First published in the Sunday Times on 22nd February 2015.
When should a director resign from a board? This question was put to me recently by a reader. It is a conundrum I’ve faced on various occasions.
I’ve resigned from boards when I did not agree with the corporate strategy, or I believed the chief executive needed replacing but I could not persuade my co-directors of the merits of my argument. Resigning in such circumstances can sometimes feel like a form of cowardice or even laziness. It is rather similar behaviour to institutional investors selling shares in a quoted company that is going astray rather than pressing for change.
It is rarely worth resigning because of short-term, minor disputes. You need to pick your battles, and give way gracefully if you are misguided or firmly outvoted. Attempting to impose your will on everyone on each occasion is certain to end in disaster, even if you do control the business. Boards comprised of dominant figures surrounded by sycophantic, nodding-donkey non-executives tend to go badly wrong — Robert Maxwell at Maxwell Communication Corporation being a vintage example. Of course, small defeats can be used as an excuse to depart if you are looking to jump ship anyway.
The typical fault line on a public company board in disarray is between the management team and the non-executives. Usually the chair holds the power, unless the executives own lots of shares. But it can feel lonely if you are the only non-executive agitating for revolution, and the rest of the board just wants a quiet life.
One important rule: don’t threaten to leave unless you want to carry out your ultimatum. Once off the board, you are impotent. A classic case of someone who made this mistake was Greg Dyke, who resigned as director-general at the BBC in the wake of the Hutton report. In his autobiography, Inside Story, he writes about how he regretted it, and wishes he had stayed and fought. He went because he felt he no longer had the backing of the BBC governors. His chairman, Gavyn Davis, had already gone. Time has shown that Dyke was right — the “weapons of mass destruction” in Iraq never existed, and the BBC’s reporting of the matter was not necessarily poor journalism. Meanwhile, the vastly more important question of whether Britain went to war on false pretences has never been properly answered.
Abrupt board resignations usually signal a row, and management disharmony. Of course, such boardroom punch-ups are rarely visible to the outside world, but occasionally participants break ranks. Generally speaking, board members bury their differences publicly for the greater good — and to avoid gaining the reputation of being troublemakers. There was much speculation over the sudden exit of Harriet Green from Thomas Cook recently. Did she go voluntarily or was she pushed? Who knows, but she did rather well financially (as, indeed, did Thomas Cook shareholders thanks to her turnaround) so no one will be shedding tears on her behalf.

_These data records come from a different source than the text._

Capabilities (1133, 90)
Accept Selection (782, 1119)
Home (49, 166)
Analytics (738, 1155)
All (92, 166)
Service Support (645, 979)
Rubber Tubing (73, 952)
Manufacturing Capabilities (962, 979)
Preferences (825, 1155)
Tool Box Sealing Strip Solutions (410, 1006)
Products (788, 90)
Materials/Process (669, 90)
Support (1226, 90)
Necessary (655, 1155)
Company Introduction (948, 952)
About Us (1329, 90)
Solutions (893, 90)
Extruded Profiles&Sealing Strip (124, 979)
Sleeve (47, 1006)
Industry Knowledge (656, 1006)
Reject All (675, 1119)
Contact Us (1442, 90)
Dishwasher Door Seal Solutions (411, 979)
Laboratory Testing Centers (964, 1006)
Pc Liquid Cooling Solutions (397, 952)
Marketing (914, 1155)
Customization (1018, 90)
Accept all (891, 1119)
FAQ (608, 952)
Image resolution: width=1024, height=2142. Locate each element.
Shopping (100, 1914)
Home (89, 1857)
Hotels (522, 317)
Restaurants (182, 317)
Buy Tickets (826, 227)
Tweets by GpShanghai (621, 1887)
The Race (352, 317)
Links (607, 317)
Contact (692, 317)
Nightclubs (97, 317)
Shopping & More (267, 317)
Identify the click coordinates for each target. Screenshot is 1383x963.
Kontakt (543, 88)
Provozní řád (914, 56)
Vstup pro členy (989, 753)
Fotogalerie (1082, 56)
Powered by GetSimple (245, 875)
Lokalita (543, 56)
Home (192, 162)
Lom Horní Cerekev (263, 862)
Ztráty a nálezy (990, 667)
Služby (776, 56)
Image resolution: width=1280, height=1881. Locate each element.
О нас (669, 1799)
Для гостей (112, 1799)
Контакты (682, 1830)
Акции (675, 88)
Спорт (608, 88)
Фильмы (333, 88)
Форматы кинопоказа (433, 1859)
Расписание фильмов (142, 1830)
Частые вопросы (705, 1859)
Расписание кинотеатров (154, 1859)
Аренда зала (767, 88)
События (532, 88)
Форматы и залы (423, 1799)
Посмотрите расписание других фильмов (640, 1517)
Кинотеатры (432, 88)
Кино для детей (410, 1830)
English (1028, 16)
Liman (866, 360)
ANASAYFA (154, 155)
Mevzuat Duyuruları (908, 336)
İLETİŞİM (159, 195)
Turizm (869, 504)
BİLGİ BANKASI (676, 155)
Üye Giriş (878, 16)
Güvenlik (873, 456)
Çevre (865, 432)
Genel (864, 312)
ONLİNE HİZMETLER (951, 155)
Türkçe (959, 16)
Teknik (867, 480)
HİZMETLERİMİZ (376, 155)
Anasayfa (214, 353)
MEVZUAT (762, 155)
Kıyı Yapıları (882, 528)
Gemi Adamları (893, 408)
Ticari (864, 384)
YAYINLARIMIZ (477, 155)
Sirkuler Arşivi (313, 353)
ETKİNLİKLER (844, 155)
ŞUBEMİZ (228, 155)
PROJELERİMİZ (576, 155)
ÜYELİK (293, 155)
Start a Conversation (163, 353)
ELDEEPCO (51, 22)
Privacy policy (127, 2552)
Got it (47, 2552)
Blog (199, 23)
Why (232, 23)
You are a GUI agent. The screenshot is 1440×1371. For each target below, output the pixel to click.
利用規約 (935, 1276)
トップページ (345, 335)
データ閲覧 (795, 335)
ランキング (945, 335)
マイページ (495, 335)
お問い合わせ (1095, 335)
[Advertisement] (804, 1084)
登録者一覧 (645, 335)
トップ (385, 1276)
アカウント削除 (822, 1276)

I usually step down from a board when I sell out of a company, since I no longer have so much at stake. I also tend to resign if I find the board meetings unbearable owing to office politics, even if the organisation is competently run. Curiously, I have found the boards of charities and non-profit institutions to be far more factious, and hence fraught with unpleasant manoeuvring, than companies owned by shareholders. For the latter, the purpose of the whole undertaking tends to be plain, the measurement of success more straightforward, and motivations rather clearer.
By contrast, non-profit boards are more likely to be comprised of weak characters or status seekers. Both types of personality can be poor at discharging the duties of intelligent stewardship. They may tick the technical boxes of textbook governance, but in terms of understanding priorities, taking difficult but necessary decisions and ensuring the organisation achieves its objectives, many non-profit boards fail.
Too many directors stay on boards past their sell-by date. At Channel 4 we had a six-year limit for non-executives. In general I approve of such a restriction. It prevents the boardroom becoming stale and allows room for fresh blood.
Chairmen and women who hang around for too long end up behaving like they own the organisation, which, unless they do, leads to trouble. Few chief executives are capable of doing an excellent job for more than 10 years. Leadership wears them down or ends up corrupting them. Founders who own a business are perhaps an exception to this rule, but even they can eventually lose the plot, like Armand Hammer at Occidental Petroleum. Of course, few bosses want to surrender the reins of power. Many (possibly subconsciously) cannot bear the idea of someone taking over from them, and fail to organise succession. Margaret Thatcher was a classic example.
So in answer to the reader’s question: life is short — stay and fight if the issue really matters; otherwise go, and find more profitable pastures where you can have full confidence in the leadership of the business.